Uhh, cool. I was doing great before you sent me the email? I'm doing better
now that my readers see that I don't suck up every piece of PR BS that is
spoon fed to me?

 _PR is a business. Do you think every firm out there has the time and
resources to go around building relationships with every blogger they might
want to pitch down the road?_

That sounds like your problem, not mine. You don't have to buy me a plane
ticket to invite me over to play XBox 360 with your kids one night a week.
These "relationships" are pretty informal and inexpensive to maintain, and
you'll learn a lot about the people you're asking to do your bidding by
talking to them first. You might find out they're a prick and you don't want
to send your stuff to them at all because it will end up like this.

 _And throwing the word “embargo” into an email pitch, while clearly
ineffective with regards to Mr. Pulver, is an attempt to generate some
excitement._

Cool. You should see some of the words that people put in emails to get me
excited about replica watches or prescription drugs. They're a _lot_ more
interesting than words like these that can be said on national TV.

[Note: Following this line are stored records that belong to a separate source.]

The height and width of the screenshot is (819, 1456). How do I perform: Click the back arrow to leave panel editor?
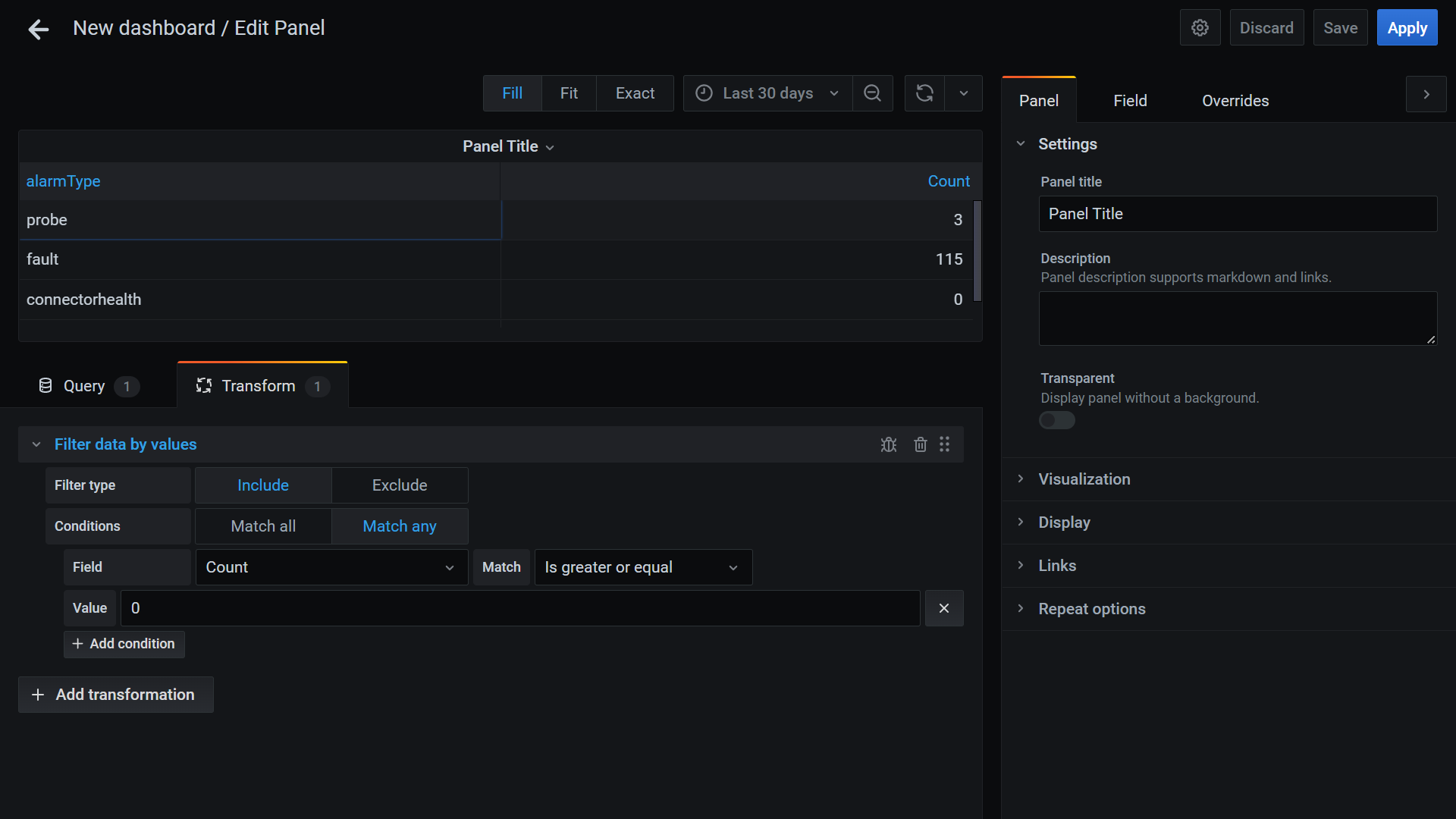pyautogui.click(x=38, y=28)
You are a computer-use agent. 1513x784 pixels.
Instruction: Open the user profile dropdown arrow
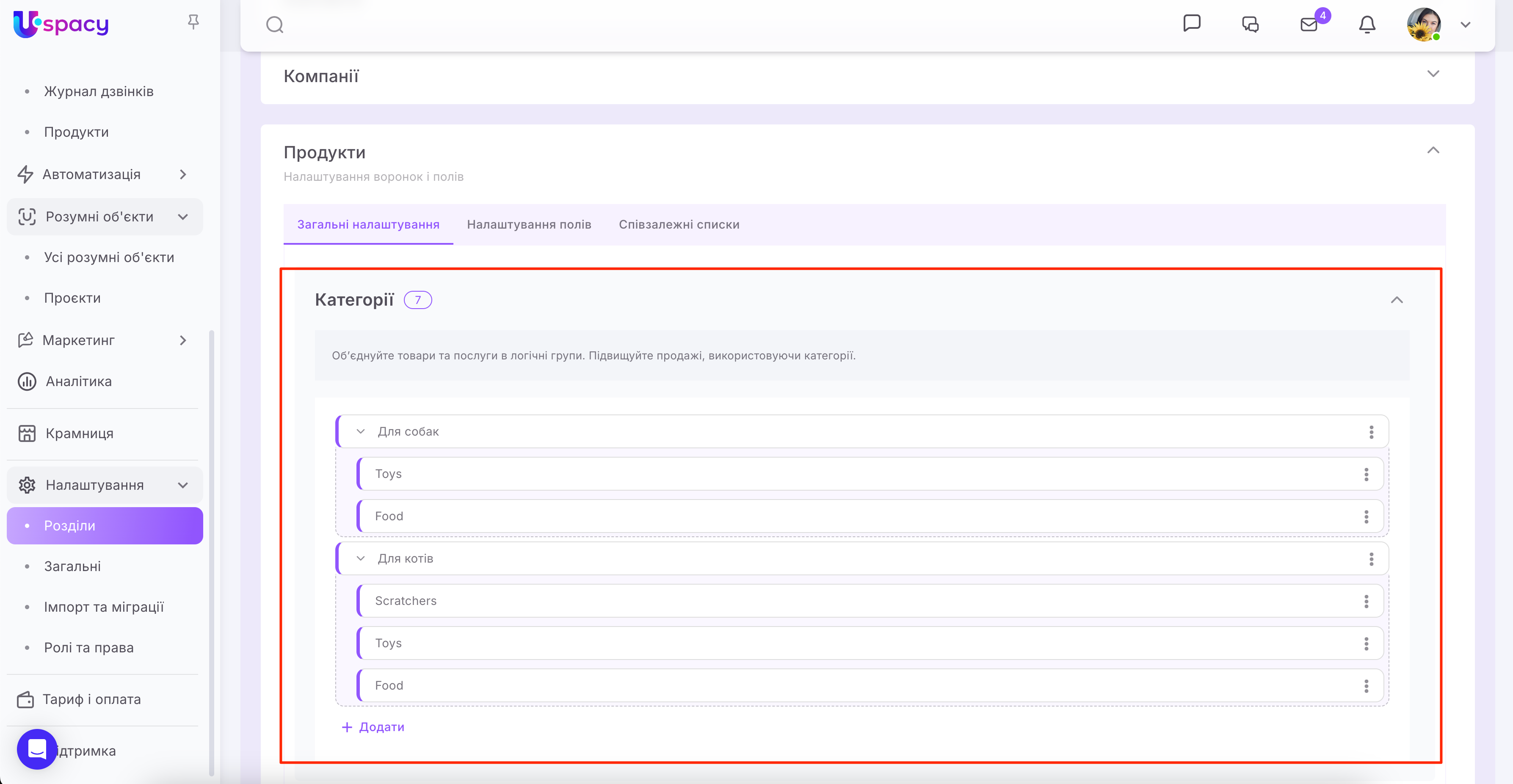[1465, 25]
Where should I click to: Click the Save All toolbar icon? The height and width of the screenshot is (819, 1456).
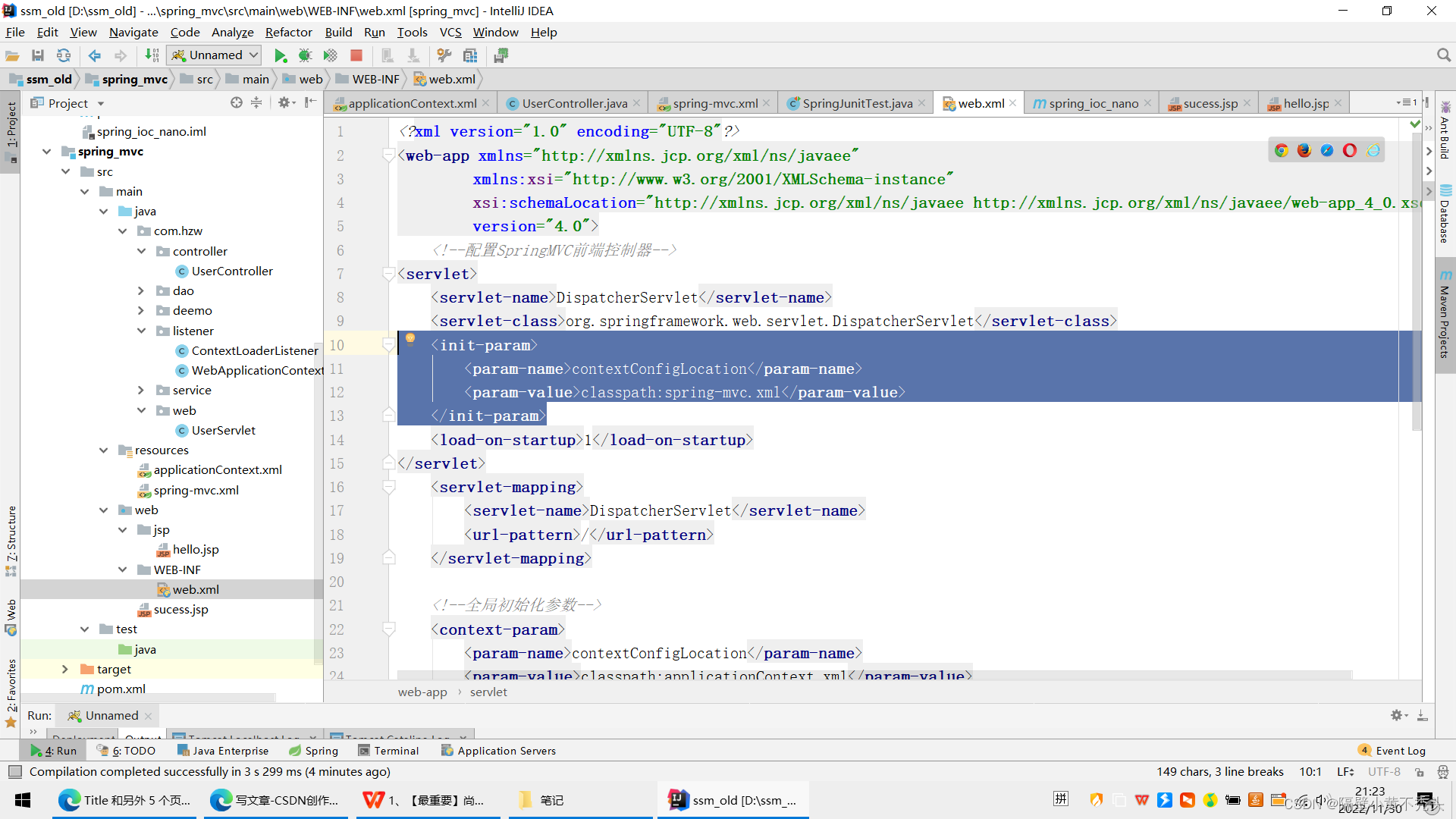(x=38, y=55)
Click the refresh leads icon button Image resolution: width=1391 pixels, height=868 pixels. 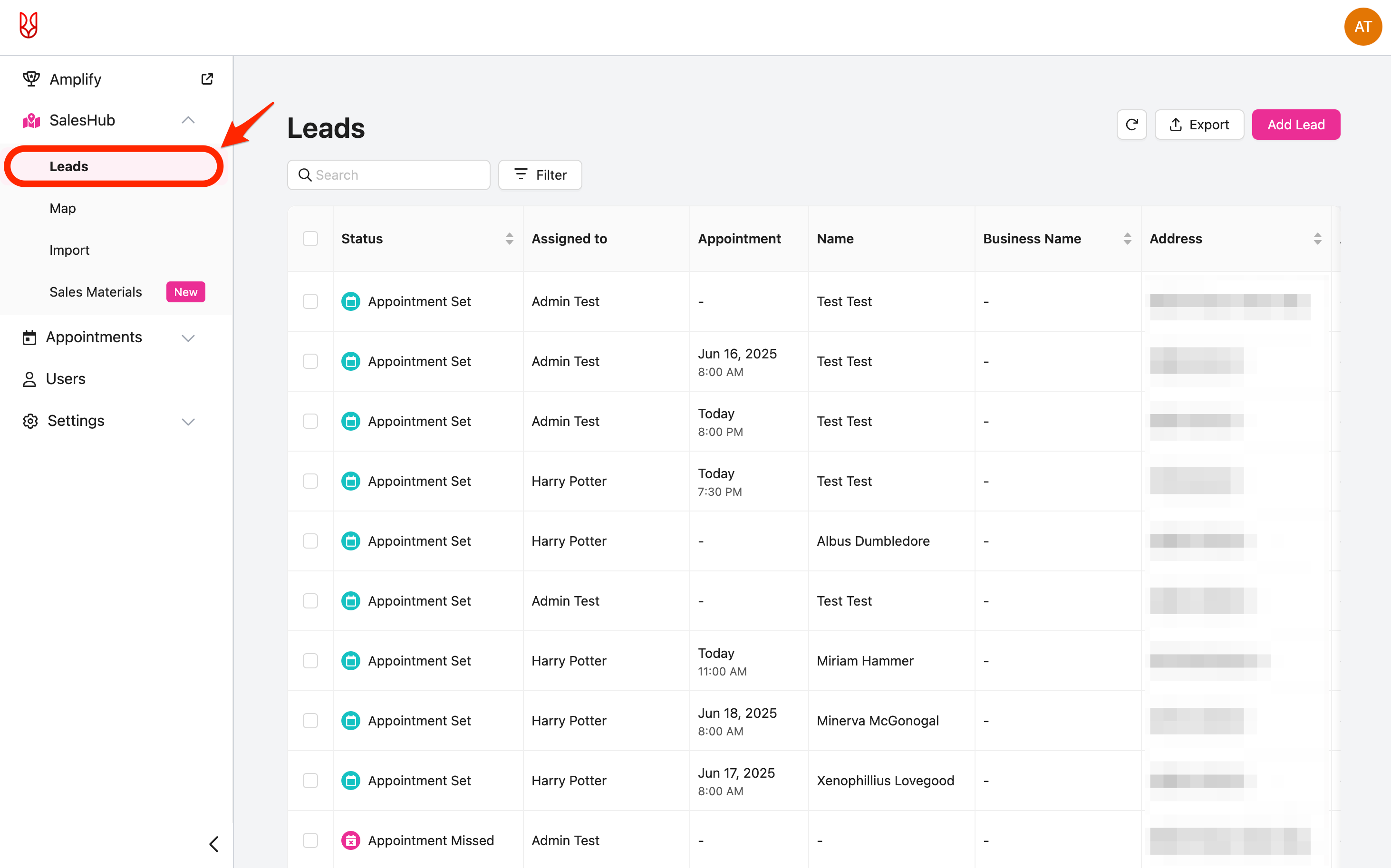[x=1131, y=125]
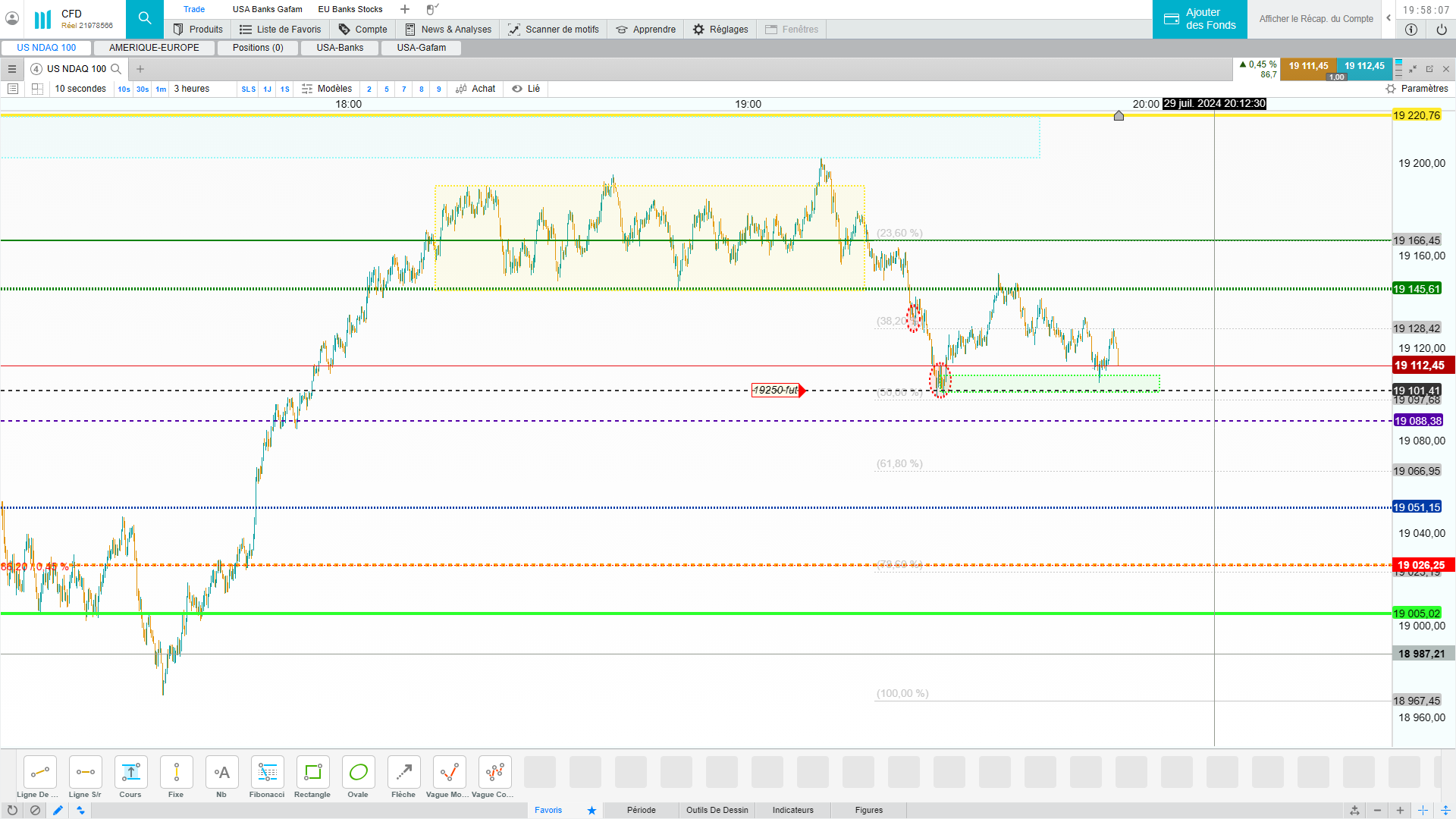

Sorry your job is getting harder but don't come looking to us to fix it for
you. The whole reason people look to bloggers for reliable information is
because the individual blogger puts their reputation on the line with every
post or comment. Pulver just upped his reputation by proving that he receives
crap like this and he's not swayed by it.

I feel bad for the medium and big name people because of the amount of this
garbage they must get on a daily basis, and I can't say I wouldn't do the
exact same thing (or worse) in the same circumstances.